→ Task brief: Within the lines below, the span from the line with "The image size is (1233, 1008)." to the line with "Task: Click the Save & Next button", both ends included, is to be reproduced exactly, with pictures omitted.

→ Records for the task:
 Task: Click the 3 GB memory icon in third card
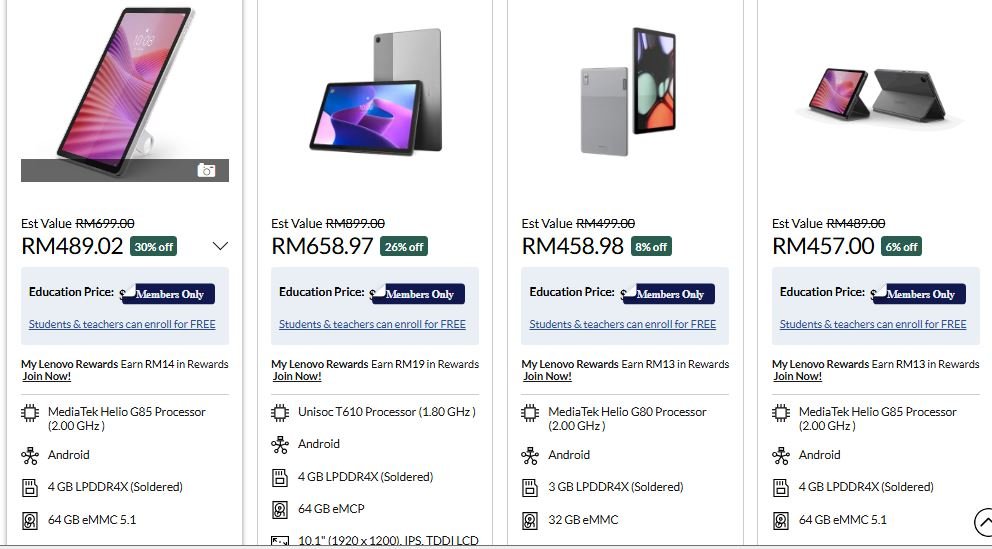click(530, 487)
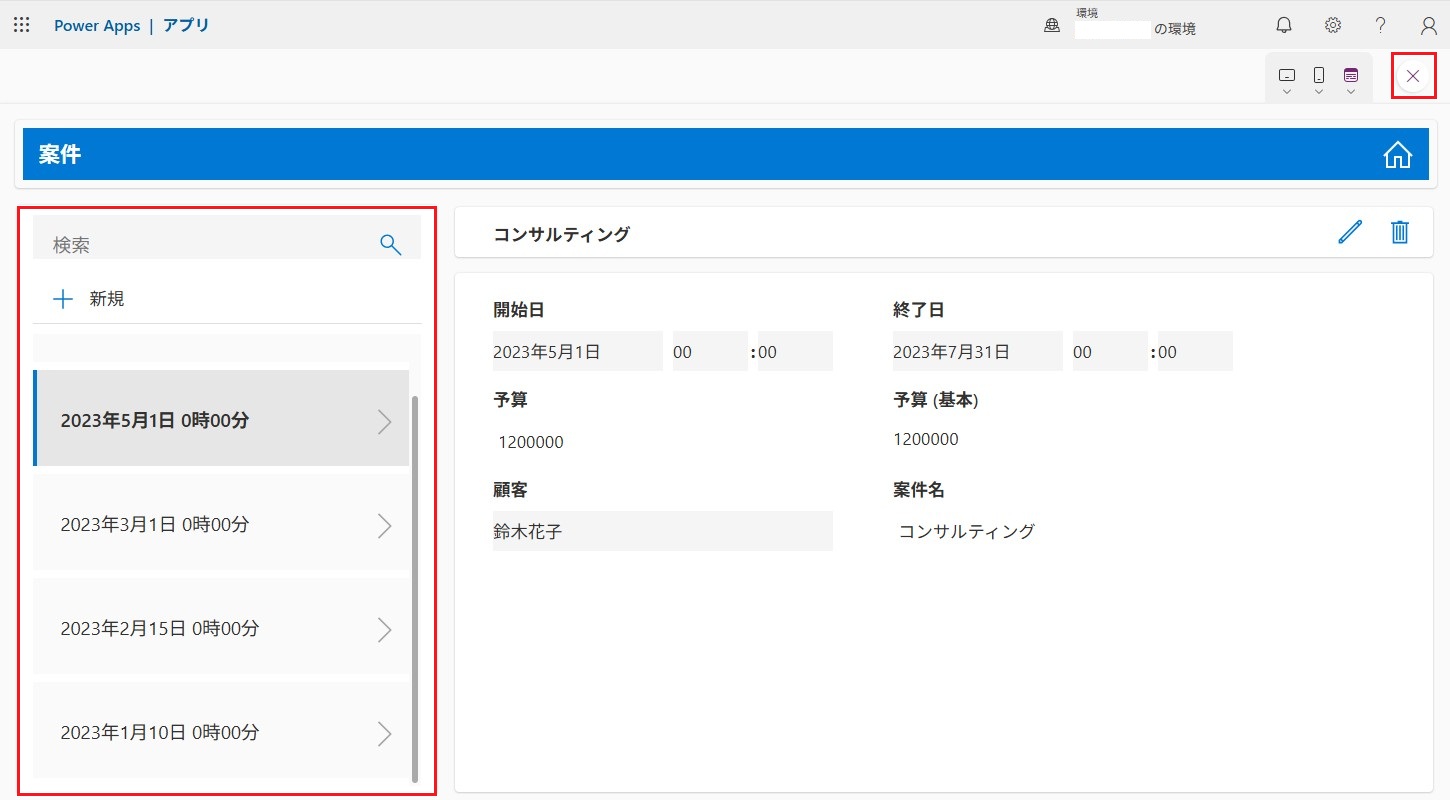Open the help question mark
Screen dimensions: 1450x800
(x=1381, y=25)
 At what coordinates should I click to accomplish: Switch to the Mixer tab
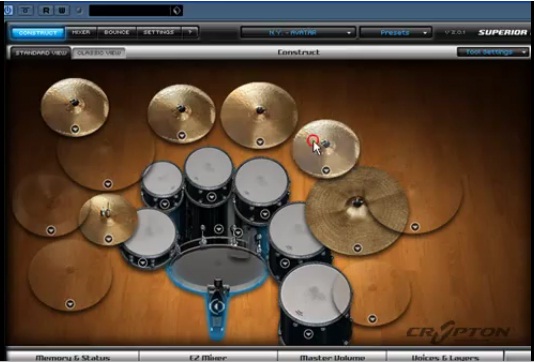(81, 33)
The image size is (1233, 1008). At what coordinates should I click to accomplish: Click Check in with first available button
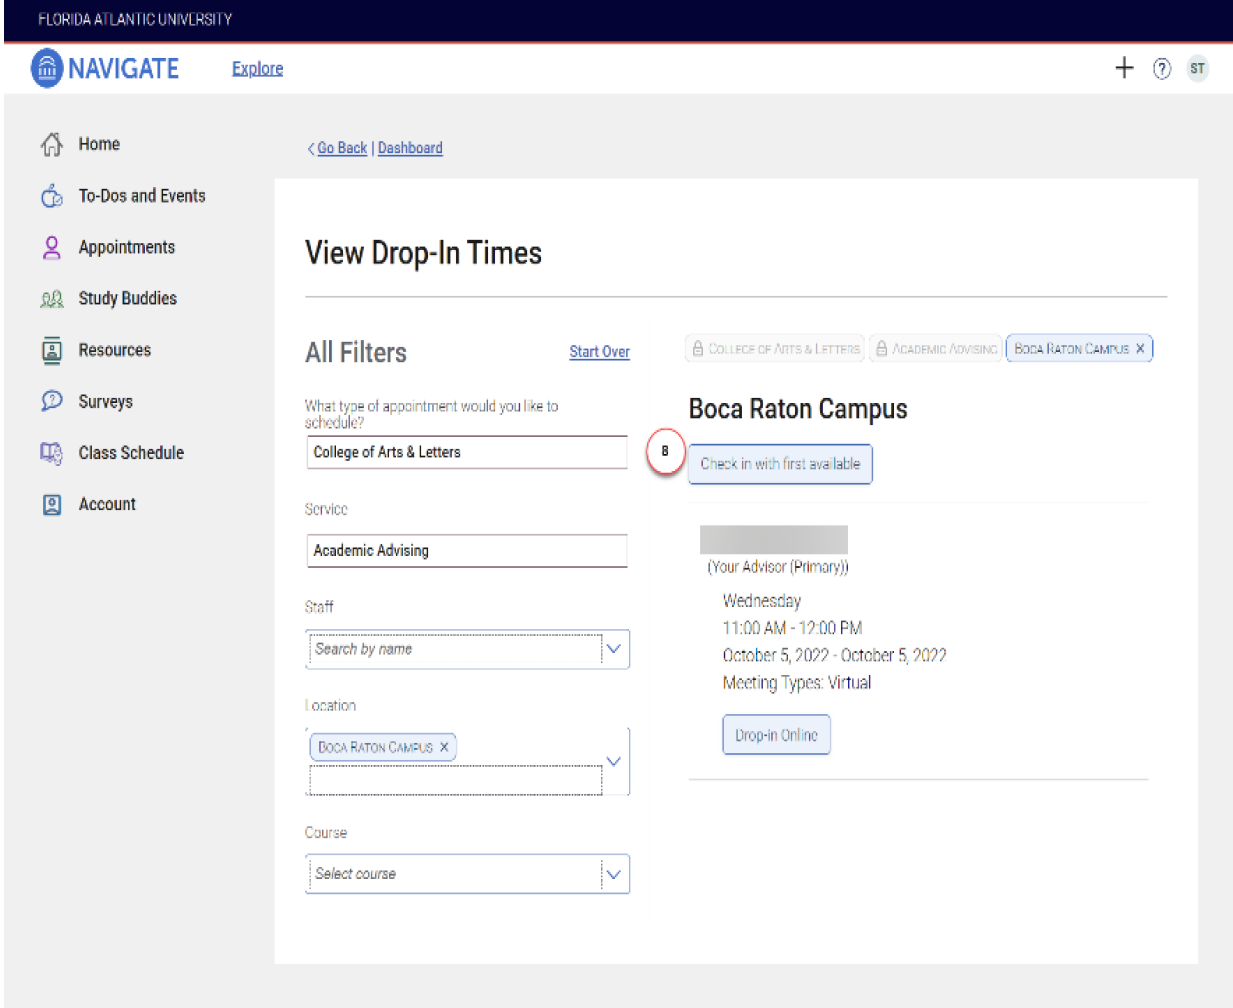[780, 464]
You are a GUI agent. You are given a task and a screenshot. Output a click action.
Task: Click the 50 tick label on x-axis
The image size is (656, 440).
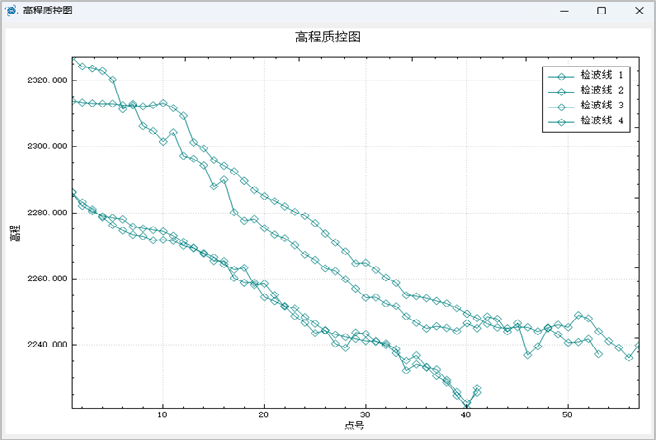567,414
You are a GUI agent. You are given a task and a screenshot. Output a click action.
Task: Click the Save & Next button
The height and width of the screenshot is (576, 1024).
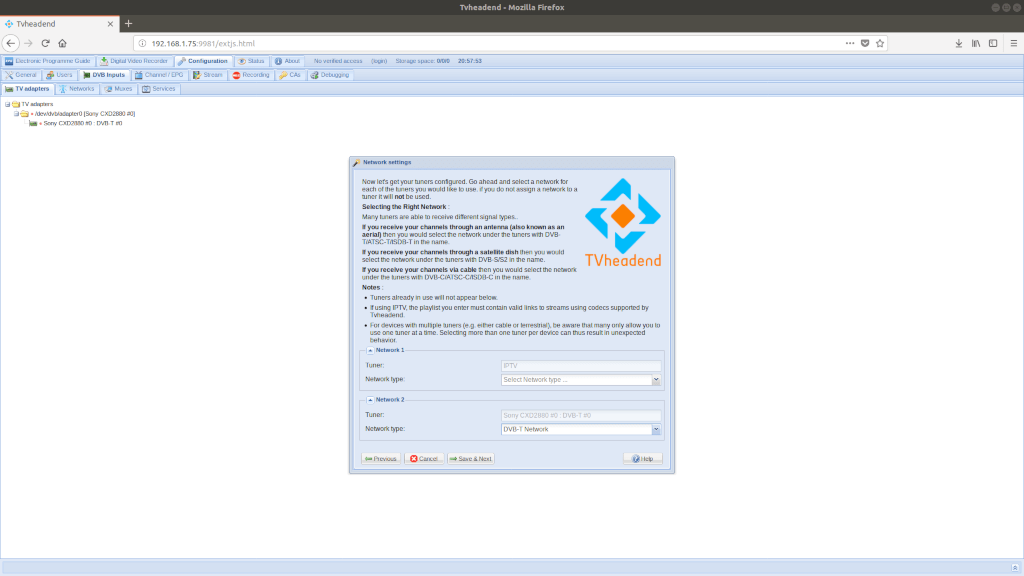click(x=470, y=459)
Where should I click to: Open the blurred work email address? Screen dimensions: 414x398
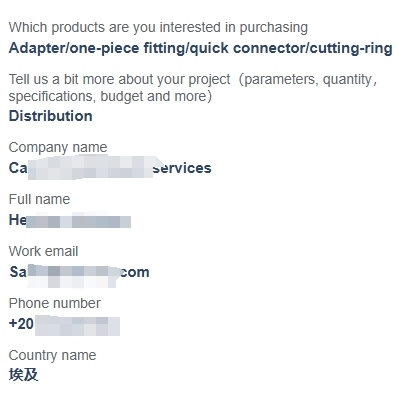[79, 272]
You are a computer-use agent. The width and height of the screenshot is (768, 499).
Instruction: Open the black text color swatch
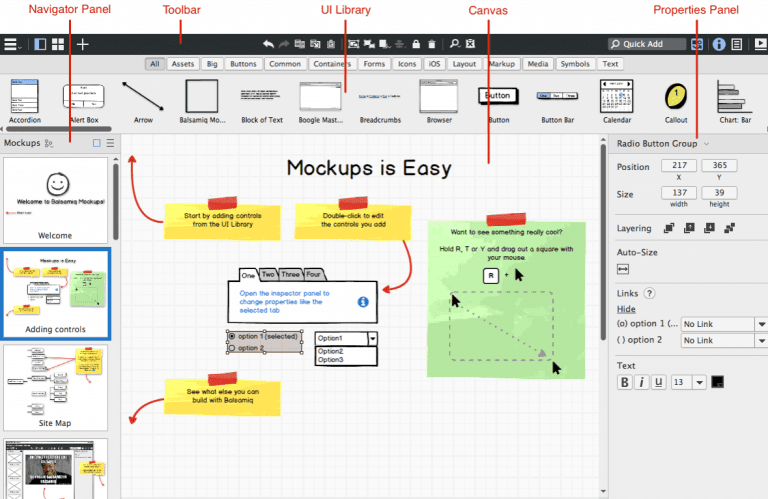pos(717,382)
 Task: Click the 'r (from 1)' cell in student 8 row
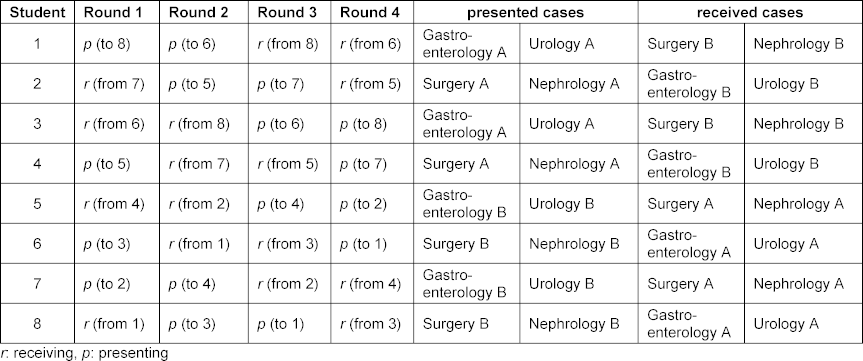[x=114, y=324]
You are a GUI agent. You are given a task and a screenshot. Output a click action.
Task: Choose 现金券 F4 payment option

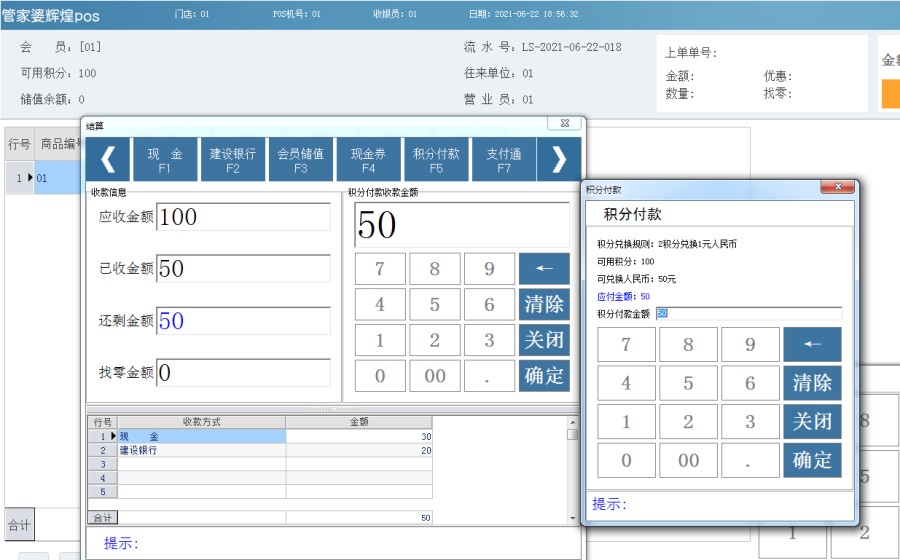pyautogui.click(x=368, y=160)
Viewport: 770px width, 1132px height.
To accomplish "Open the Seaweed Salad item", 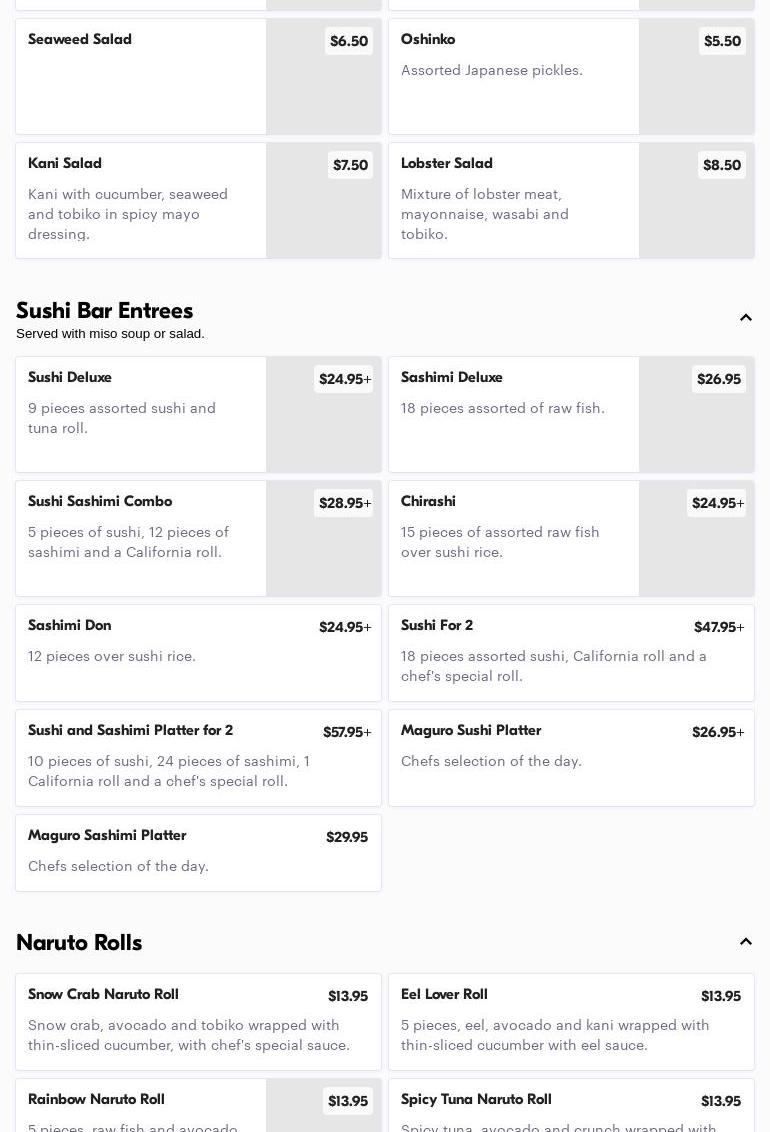I will click(140, 76).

→ Result for this exercise:
The image size is (1233, 1008). At what coordinates should I click to accomplish: Click Check in with first available button
[780, 464]
You are a GUI agent. You are given a task and a screenshot. Output a click action.
Task: Click the 50 tick label on x-axis
The image size is (656, 440).
567,414
You are a GUI agent. You are given a task and a screenshot. Output a click action.
Task: Click the Save & Next button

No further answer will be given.